Del Frisco’s Grille in Rockefeller Center is the more affordable offshoot of the national chain’s famed steakhouse, Del Frisco’s Double Eagle Steakhouse, located just across Sixth Avenue. Situated on the edge of the plaza with a large, patio-style outdoor seating area, it serves as a secluded hideaway from hordes of milling tourists in a neighborhood populated primarily by Irish dives and bank-busting fine dining spots.
Here, you’ll find all the hallmarks of a chain restaurant, albeit an upscale version.
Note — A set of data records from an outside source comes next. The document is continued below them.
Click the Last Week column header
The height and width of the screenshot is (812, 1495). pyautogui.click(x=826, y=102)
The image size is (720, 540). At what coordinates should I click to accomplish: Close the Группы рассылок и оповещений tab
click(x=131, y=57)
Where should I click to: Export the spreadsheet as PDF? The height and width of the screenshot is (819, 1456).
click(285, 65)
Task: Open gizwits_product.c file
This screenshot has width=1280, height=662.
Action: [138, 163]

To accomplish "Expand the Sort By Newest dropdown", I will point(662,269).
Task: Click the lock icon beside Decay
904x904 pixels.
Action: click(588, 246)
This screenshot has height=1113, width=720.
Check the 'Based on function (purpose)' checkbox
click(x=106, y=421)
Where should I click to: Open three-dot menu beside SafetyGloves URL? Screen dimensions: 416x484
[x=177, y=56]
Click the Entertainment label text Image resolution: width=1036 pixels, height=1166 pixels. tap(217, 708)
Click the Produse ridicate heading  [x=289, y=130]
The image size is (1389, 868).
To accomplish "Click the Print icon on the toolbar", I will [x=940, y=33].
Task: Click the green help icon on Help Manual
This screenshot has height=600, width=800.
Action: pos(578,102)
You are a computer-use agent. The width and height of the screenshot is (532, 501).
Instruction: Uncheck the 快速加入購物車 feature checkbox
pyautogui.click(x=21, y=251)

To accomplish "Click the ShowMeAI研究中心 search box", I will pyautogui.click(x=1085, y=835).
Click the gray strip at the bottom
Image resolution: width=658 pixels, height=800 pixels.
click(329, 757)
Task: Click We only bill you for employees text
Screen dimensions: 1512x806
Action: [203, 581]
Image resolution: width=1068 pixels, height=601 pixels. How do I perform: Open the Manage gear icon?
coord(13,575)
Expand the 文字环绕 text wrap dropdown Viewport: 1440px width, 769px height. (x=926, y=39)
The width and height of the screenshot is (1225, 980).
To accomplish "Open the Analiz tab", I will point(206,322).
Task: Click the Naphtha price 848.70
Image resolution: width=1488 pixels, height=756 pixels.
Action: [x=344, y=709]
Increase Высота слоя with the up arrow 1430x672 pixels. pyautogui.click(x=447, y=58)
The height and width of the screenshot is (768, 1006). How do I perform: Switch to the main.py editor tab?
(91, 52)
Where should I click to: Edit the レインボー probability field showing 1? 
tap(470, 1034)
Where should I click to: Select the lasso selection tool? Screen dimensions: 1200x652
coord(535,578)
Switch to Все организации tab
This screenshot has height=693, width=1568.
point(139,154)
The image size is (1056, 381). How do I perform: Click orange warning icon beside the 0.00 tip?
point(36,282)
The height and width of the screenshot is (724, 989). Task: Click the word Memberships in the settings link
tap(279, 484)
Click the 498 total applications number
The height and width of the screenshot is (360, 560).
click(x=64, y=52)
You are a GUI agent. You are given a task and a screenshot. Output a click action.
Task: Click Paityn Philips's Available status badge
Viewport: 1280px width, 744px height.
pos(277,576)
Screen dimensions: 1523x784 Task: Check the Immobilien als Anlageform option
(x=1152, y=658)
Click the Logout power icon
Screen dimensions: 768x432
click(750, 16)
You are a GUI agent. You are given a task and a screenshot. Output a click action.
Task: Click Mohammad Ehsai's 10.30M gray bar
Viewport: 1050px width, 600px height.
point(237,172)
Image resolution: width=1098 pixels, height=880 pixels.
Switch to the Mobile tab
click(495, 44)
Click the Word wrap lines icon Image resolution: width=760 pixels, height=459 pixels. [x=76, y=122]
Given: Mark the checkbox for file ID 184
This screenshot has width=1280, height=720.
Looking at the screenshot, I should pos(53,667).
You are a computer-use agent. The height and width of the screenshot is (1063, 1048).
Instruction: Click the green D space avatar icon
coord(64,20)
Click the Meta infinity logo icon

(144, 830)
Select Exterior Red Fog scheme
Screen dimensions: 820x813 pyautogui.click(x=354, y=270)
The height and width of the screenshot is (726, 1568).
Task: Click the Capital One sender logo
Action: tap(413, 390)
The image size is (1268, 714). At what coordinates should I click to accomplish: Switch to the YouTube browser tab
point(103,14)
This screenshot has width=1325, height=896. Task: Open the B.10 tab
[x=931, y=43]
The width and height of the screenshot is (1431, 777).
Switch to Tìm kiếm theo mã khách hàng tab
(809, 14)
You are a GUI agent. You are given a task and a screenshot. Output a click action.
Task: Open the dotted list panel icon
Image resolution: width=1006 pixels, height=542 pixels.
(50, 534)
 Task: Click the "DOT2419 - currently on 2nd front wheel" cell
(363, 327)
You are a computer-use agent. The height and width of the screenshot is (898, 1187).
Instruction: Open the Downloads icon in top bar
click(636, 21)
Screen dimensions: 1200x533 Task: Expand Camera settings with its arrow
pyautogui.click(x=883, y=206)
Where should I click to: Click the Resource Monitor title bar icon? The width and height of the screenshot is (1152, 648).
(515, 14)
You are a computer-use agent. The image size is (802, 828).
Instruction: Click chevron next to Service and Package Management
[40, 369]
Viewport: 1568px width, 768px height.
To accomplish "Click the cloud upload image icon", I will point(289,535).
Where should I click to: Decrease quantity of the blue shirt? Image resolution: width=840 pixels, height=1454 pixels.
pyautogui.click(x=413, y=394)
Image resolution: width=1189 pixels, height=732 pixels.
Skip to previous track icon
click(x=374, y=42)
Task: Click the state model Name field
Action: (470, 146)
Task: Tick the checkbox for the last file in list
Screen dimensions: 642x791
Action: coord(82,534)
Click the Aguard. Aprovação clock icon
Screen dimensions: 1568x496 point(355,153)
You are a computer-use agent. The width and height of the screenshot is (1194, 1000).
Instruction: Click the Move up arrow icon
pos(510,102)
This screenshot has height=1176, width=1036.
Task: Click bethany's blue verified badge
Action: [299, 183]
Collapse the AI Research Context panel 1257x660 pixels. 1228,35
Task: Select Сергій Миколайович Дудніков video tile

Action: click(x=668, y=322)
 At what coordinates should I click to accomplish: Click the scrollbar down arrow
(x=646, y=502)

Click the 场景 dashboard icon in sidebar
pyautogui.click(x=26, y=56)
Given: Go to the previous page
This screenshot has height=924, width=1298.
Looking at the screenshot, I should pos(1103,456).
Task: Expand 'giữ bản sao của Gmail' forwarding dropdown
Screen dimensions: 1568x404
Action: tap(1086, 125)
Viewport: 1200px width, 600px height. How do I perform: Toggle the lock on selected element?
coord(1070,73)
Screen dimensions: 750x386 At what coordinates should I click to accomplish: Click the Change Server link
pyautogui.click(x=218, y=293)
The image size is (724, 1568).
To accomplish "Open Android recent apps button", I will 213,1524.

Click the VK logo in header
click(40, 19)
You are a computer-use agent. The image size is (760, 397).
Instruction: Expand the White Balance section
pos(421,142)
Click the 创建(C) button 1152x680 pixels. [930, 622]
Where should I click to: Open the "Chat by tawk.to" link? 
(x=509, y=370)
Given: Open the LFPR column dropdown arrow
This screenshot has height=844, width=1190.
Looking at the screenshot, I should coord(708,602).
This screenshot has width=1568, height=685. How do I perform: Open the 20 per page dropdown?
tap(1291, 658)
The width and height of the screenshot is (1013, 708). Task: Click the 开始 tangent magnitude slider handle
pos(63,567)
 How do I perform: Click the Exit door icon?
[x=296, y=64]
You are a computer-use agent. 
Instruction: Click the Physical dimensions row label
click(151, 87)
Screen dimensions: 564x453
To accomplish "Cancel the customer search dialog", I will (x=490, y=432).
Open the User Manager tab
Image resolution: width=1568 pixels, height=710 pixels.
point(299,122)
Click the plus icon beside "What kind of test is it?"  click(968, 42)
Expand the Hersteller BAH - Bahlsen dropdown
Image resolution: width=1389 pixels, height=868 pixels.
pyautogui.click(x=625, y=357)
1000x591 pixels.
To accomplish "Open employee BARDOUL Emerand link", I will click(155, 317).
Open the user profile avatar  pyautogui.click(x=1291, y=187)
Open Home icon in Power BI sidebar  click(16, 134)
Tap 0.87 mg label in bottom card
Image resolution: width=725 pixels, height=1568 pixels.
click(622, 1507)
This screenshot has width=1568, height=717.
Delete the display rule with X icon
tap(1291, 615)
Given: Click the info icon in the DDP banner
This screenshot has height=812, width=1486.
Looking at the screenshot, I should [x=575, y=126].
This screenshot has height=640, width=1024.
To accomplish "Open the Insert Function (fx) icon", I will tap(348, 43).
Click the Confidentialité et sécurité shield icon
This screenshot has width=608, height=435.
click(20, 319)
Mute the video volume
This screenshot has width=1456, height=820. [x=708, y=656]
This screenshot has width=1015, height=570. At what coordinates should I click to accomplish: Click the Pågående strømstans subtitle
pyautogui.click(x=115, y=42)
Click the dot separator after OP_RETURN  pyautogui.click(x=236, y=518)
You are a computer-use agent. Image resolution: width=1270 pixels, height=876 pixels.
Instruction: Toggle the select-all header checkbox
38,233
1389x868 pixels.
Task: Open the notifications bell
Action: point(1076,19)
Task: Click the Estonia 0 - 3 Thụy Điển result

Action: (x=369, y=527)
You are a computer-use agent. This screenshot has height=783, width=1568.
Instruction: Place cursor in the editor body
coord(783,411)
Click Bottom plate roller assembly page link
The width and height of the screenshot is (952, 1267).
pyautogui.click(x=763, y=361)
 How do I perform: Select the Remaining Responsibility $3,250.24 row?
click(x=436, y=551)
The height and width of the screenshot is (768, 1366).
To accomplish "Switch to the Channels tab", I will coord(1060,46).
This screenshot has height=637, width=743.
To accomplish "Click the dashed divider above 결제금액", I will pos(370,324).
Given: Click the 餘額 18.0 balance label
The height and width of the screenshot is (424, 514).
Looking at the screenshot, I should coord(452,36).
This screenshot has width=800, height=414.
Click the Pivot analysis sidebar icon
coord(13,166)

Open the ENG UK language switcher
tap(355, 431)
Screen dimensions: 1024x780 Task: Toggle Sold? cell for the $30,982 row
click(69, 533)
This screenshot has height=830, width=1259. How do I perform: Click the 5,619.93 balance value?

Diners post up at the brass bar counter or settle into rows of brown-leather banquettes for appetizers such as cheesesteak eggrolls ($16.50) and “lollipop chicken wings” ($17.50), while the drinks list is dotted with cloying concoctions like a sangria pop with peach schnapps, pinot grigio and an actual popsicle ($16), and the signature “VIP” ($16), fortified with Hawaiian-pineapple–infused clementine vodka.
Despite some shortcomings on the menu, the Midtown standby packs out with corporate media suits (the restaurant shares space with NBCUniversal, News Corp and others) for happy hour, in part because the service is friendly and efficient, and partly because if the mood for a full service dinner strikes, there’s no reason not to take a front-row seat overlooking the square for a proper cut of steak. Del Frisco’s stays true to its roots here: leave the finger foods behind and opt for the stuff that calls for cutlery, like an 8 oz. Filet Mignon ($39), or the tender 16 oz. Ribeye ($44.50). It’s one area where the Grille is sure to stand out from other chains.